Atsugewi Storage Basket
RTCFA No. NA 0535
Atsugewi Storage Basket
Hazel rods, split pine root, bear grass, split redbud and split maidenhair fern, 5 x 13.75 x 6 in. (12.7 x 43.9 x 15.2 cm).
Geographic Location: Northeastern California
Group / Tribe: Atsugewi, close to Pit River
Description: Baskets were an essential part of most Native Californian’s lives from being carried in a baby cradle to the harvesting, preparation, cooking, and storage of food and most everything else in the household. Women traditionally were the basket weavers, but men would also make certain types of baskets for fish or small animal traps. The oval shape of this basket is unusual and suggests that it may have a special Native use such as to store feathers or was made as a virtuoso show piece by a talented weaver. The Atsugewi are from the northeastern Sierra Nevada in California and are one of a group of tribes that made similar but still usually distinguishable basketry. Subtle shifts in use of materials help distinguish one group’s baskets from the next, although because many designs are regionally shared it can be very difficult to identify exactly where a basket is originally from. The Atsugewi are also known as the “Hat Creek People” and are one of several indigenous groups that fall under the name “Pit River Indians” of Shasta County in Northern California.

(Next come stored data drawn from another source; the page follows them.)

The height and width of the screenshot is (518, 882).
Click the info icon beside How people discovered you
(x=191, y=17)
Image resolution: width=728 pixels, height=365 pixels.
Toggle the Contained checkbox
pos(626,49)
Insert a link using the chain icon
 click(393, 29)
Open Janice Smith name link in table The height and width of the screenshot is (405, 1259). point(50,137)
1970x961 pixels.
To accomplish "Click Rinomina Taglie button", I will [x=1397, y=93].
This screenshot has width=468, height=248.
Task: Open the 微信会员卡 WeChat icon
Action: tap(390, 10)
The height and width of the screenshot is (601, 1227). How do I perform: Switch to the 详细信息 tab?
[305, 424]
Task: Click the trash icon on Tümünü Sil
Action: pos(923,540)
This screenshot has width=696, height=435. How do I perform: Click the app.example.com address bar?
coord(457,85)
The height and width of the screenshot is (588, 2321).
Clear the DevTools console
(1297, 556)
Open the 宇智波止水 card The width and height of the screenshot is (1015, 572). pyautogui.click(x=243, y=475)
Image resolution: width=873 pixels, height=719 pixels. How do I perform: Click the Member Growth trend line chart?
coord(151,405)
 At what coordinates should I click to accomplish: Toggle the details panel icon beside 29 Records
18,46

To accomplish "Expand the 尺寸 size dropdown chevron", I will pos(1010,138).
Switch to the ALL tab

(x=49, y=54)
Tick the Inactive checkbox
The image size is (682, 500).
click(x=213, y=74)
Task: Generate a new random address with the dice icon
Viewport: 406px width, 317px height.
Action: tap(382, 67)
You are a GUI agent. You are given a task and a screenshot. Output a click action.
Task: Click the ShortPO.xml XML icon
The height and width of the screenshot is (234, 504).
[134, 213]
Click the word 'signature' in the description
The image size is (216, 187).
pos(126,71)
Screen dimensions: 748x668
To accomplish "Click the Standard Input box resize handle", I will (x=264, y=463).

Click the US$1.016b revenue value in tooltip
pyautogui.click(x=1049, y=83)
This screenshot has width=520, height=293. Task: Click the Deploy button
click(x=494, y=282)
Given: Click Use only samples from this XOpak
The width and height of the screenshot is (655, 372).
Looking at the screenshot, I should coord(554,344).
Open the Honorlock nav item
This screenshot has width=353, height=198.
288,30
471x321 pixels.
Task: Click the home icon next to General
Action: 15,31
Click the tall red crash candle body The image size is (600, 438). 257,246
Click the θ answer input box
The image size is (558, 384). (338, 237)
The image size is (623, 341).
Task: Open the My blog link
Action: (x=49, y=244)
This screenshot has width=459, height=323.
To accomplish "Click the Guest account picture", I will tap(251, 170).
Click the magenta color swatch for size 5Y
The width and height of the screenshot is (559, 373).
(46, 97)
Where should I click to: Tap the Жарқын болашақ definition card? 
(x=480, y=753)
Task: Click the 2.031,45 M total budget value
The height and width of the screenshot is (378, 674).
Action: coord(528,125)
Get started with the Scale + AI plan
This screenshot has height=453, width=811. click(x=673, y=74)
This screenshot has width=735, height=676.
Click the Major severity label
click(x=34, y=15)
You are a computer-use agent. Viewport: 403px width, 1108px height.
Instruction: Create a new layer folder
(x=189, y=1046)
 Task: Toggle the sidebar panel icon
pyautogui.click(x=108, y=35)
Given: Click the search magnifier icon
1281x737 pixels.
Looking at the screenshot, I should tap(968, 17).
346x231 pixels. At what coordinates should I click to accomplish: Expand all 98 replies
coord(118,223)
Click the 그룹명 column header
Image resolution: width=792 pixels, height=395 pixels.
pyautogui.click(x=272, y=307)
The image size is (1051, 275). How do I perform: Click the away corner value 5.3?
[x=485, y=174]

Provenance: Purchased from Kania-Ferrin Gallery, Santa Fe, NM
*Coe wrote:* There would be a natural tendency to call this basket Achumawi, but this particular small tribal group of the Hokan language group live on Hat Creek and are referred to by that designation. In turn, the Atsugewi were divided into two groups: the Atsuge proper, and the Apwaruge, near neighbors to the east. The latter tended to produce soft twined Tule baskets, while the Atsuge used the materials hazelrods, split pine root, bear grass, split redbud and split maidenhair fern, creating a tougher type of construction in their work. This rare type of storage basket would seem to be an Atsuge piece. Its oval shape is exceptional. The design field, composed of a series of saw-teeth centered by a double diamond is endemic to the Achumawi complex and also appears in their beadwork. See NA 0552, NA 1076 and NA 1131. Because I had previously acquired the beaded belt in the same design, I added this woven example for comparative purposes. When I saw this covered basket at John Kania’s gallery in Santa Fe, it immediately called to my mind the similar designs on the beaded belt (NA 0552) I had previously acquired from Toby Herbst. They seemed like design equivalents in different media.